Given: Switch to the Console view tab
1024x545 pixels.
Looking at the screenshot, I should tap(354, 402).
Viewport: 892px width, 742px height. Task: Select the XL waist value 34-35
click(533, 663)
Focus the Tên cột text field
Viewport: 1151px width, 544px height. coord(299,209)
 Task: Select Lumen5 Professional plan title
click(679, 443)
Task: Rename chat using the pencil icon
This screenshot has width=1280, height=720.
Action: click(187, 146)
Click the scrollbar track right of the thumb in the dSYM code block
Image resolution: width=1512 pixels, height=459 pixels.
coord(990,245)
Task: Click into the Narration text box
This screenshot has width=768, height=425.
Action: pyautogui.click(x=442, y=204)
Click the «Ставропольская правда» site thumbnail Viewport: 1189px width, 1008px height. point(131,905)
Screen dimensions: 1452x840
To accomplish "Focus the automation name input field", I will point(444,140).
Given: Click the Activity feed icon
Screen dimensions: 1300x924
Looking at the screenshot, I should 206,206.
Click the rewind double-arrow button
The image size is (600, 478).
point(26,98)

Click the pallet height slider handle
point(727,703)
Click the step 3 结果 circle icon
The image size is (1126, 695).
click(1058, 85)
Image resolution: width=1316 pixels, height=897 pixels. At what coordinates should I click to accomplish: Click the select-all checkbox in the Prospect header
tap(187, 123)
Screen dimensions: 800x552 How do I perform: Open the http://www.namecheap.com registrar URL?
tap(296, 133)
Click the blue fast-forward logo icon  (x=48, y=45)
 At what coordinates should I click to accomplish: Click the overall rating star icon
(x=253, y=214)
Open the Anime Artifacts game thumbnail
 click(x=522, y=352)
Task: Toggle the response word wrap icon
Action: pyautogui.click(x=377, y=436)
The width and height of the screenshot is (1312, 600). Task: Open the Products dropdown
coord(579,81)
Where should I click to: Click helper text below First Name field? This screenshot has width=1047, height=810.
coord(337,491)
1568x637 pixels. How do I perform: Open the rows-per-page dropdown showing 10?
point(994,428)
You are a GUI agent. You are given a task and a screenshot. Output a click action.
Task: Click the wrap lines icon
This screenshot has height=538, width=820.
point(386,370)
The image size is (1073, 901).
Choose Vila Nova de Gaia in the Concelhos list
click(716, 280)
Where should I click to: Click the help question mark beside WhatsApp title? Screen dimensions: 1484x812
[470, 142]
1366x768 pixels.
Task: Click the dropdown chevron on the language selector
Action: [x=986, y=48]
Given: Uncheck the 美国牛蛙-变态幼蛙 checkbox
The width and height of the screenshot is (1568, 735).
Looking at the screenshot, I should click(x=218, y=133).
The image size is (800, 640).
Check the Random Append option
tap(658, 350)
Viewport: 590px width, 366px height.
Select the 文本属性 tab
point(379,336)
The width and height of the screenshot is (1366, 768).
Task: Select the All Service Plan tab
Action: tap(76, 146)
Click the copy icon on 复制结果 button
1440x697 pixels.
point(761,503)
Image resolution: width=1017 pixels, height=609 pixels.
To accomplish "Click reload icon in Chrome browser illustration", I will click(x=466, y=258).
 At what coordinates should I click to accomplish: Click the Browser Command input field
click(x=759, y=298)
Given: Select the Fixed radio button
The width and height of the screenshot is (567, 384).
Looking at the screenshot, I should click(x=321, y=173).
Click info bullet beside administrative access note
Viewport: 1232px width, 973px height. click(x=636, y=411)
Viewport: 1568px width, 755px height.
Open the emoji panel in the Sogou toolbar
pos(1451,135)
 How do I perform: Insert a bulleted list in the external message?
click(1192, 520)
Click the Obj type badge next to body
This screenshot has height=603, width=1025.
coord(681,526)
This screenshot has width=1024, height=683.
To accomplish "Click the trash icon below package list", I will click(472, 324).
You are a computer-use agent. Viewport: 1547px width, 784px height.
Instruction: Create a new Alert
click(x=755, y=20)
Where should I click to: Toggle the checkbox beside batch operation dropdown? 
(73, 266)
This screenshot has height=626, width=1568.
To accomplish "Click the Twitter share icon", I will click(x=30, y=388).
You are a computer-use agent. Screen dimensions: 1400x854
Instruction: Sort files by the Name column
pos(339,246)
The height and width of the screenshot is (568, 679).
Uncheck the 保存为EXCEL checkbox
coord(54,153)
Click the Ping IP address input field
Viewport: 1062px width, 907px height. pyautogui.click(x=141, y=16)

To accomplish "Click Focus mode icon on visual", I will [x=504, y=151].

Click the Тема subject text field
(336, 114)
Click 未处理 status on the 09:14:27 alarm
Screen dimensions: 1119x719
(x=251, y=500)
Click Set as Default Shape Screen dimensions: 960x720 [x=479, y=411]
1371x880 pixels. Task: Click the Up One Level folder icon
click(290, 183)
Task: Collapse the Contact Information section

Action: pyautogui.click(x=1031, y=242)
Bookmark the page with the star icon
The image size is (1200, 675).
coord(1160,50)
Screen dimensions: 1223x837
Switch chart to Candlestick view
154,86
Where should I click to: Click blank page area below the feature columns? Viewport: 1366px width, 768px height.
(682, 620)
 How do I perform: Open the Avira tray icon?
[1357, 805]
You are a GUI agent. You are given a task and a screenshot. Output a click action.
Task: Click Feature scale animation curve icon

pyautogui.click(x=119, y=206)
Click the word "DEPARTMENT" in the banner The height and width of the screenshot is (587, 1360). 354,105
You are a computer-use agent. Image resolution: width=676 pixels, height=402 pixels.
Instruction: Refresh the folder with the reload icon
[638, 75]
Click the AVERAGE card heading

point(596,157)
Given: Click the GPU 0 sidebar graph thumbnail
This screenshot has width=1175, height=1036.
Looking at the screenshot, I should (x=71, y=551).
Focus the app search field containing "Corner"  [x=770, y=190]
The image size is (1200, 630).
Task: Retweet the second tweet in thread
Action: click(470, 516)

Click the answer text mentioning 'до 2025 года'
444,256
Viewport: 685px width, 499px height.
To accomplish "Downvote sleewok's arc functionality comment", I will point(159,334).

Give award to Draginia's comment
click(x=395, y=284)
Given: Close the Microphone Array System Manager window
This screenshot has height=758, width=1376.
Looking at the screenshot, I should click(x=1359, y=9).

TO DO:
Recast every line of the items above as a numbered list, omitting any blank lines.

WORKED SOLUTION:
1. Given: Switch to the Console view tab
2. 1024x545 pixels.
3. Looking at the screenshot, I should tap(354, 402).
4. Viewport: 892px width, 742px height. Task: Select the XL waist value 34-35
5. click(533, 663)
6. Focus the Tên cột text field
7. Viewport: 1151px width, 544px height. coord(299,209)
8.  Task: Select Lumen5 Professional plan title
9. click(679, 443)
10. Task: Rename chat using the pencil icon
11. This screenshot has width=1280, height=720.
12. Action: click(187, 146)
13. Click the scrollbar track right of the thumb in the dSYM code block
14. Image resolution: width=1512 pixels, height=459 pixels.
15. coord(990,245)
16. Task: Click into the Narration text box
17. This screenshot has width=768, height=425.
18. Action: pyautogui.click(x=442, y=204)
19. Click the «Ставропольская правда» site thumbnail Viewport: 1189px width, 1008px height. point(131,905)
20. Screen dimensions: 1452x840
21. To accomplish "Focus the automation name input field", I will point(444,140).
22. Given: Click the Activity feed icon
23. Screen dimensions: 1300x924
24. Looking at the screenshot, I should 206,206.
25. Click the rewind double-arrow button
26. The image size is (600, 478).
27. point(26,98)
28. Click the pallet height slider handle
29. point(727,703)
30. Click the step 3 结果 circle icon
31. The image size is (1126, 695).
32. click(1058, 85)
33. Image resolution: width=1316 pixels, height=897 pixels. At what coordinates should I click to accomplish: Click the select-all checkbox in the Prospect header
34. tap(187, 123)
35. Screen dimensions: 800x552 How do I perform: Open the http://www.namecheap.com registrar URL?
36. tap(296, 133)
37. Click the blue fast-forward logo icon  (x=48, y=45)
38.  At what coordinates should I click to accomplish: Click the overall rating star icon
39. (x=253, y=214)
40. Open the Anime Artifacts game thumbnail
41.  click(x=522, y=352)
42. Task: Toggle the response word wrap icon
43. Action: pyautogui.click(x=377, y=436)
44. The width and height of the screenshot is (1312, 600). Task: Open the Products dropdown
45. coord(579,81)
46. Where should I click to: Click helper text below First Name field? This screenshot has width=1047, height=810.
47. coord(337,491)
48. 1568x637 pixels. How do I perform: Open the rows-per-page dropdown showing 10?
49. point(994,428)
50. You are a GUI agent. You are given a task and a screenshot. Output a click action.
51. Task: Click the wrap lines icon
52. This screenshot has height=538, width=820.
53. point(386,370)
54. The image size is (1073, 901).
55. Choose Vila Nova de Gaia in the Concelhos list
56. click(716, 280)
57. Where should I click to: Click the help question mark beside WhatsApp title? Screen dimensions: 1484x812
58. [470, 142]
59. 1366x768 pixels.
60. Task: Click the dropdown chevron on the language selector
61. Action: [x=986, y=48]
62. Given: Uncheck the 美国牛蛙-变态幼蛙 checkbox
63. The width and height of the screenshot is (1568, 735).
64. Looking at the screenshot, I should click(x=218, y=133).
65. The image size is (800, 640).
66. Check the Random Append option
67. tap(658, 350)
68. Viewport: 590px width, 366px height.
69. Select the 文本属性 tab
70. point(379,336)
71. The width and height of the screenshot is (1366, 768).
72. Task: Select the All Service Plan tab
73. Action: tap(76, 146)
74. Click the copy icon on 复制结果 button
75. 1440x697 pixels.
76. point(761,503)
77. Image resolution: width=1017 pixels, height=609 pixels.
78. To accomplish "Click reload icon in Chrome browser illustration", I will click(x=466, y=258).
79.  At what coordinates should I click to accomplish: Click the Browser Command input field
80. click(x=759, y=298)
81. Given: Select the Fixed radio button
82. The width and height of the screenshot is (567, 384).
83. Looking at the screenshot, I should click(x=321, y=173).
84. Click info bullet beside administrative access note
85. Viewport: 1232px width, 973px height. click(x=636, y=411)
86. Viewport: 1568px width, 755px height.
87. Open the emoji panel in the Sogou toolbar
88. pos(1451,135)
89.  How do I perform: Insert a bulleted list in the external message?
90. click(1192, 520)
91. Click the Obj type badge next to body
92. This screenshot has height=603, width=1025.
93. coord(681,526)
94. This screenshot has width=1024, height=683.
95. To accomplish "Click the trash icon below package list", I will click(472, 324).
96. You are a computer-use agent. Viewport: 1547px width, 784px height.
97. Instruction: Create a new Alert
98. click(x=755, y=20)
99. Where should I click to: Toggle the checkbox beside batch operation dropdown? 
100. (73, 266)
101. This screenshot has height=626, width=1568.
102. To accomplish "Click the Twitter share icon", I will click(x=30, y=388).
103. You are a computer-use agent. Screen dimensions: 1400x854
104. Instruction: Sort files by the Name column
105. pos(339,246)
106. The height and width of the screenshot is (568, 679).
107. Uncheck the 保存为EXCEL checkbox
108. coord(54,153)
109. Click the Ping IP address input field
110. Viewport: 1062px width, 907px height. pyautogui.click(x=141, y=16)
111. To accomplish "Click Focus mode icon on visual", I will [x=504, y=151].
112. Click the Тема subject text field
113. (336, 114)
114. Click 未处理 status on the 09:14:27 alarm
115. Screen dimensions: 1119x719
116. (x=251, y=500)
117. Click Set as Default Shape Screen dimensions: 960x720 [x=479, y=411]
118. 1371x880 pixels. Task: Click the Up One Level folder icon
119. click(290, 183)
120. Task: Collapse the Contact Information section
121. Action: pyautogui.click(x=1031, y=242)
122. Bookmark the page with the star icon
123. The image size is (1200, 675).
124. coord(1160,50)
125. Screen dimensions: 1223x837
126. Switch chart to Candlestick view
127. 154,86
128. Where should I click to: Click blank page area below the feature columns? Viewport: 1366px width, 768px height.
129. (682, 620)
130.  How do I perform: Open the Avira tray icon?
131. [1357, 805]
132. You are a GUI agent. You are given a task and a screenshot. Output a click action.
133. Task: Click Feature scale animation curve icon
134. pyautogui.click(x=119, y=206)
135. Click the word "DEPARTMENT" in the banner The height and width of the screenshot is (587, 1360). 354,105
136. You are a computer-use agent. Image resolution: width=676 pixels, height=402 pixels.
137. Instruction: Refresh the folder with the reload icon
138. [638, 75]
139. Click the AVERAGE card heading
140. point(596,157)
141. Given: Click the GPU 0 sidebar graph thumbnail
142. This screenshot has width=1175, height=1036.
143. Looking at the screenshot, I should (x=71, y=551).
144. Focus the app search field containing "Corner"  [x=770, y=190]
145. The image size is (1200, 630).
146. Task: Retweet the second tweet in thread
147. Action: click(470, 516)
148. Click the answer text mentioning 'до 2025 года'
149. 444,256
150. Viewport: 685px width, 499px height.
151. To accomplish "Downvote sleewok's arc functionality comment", I will point(159,334).
152. Give award to Draginia's comment
153. click(x=395, y=284)
154. Given: Close the Microphone Array System Manager window
155. This screenshot has height=758, width=1376.
156. Looking at the screenshot, I should click(x=1359, y=9).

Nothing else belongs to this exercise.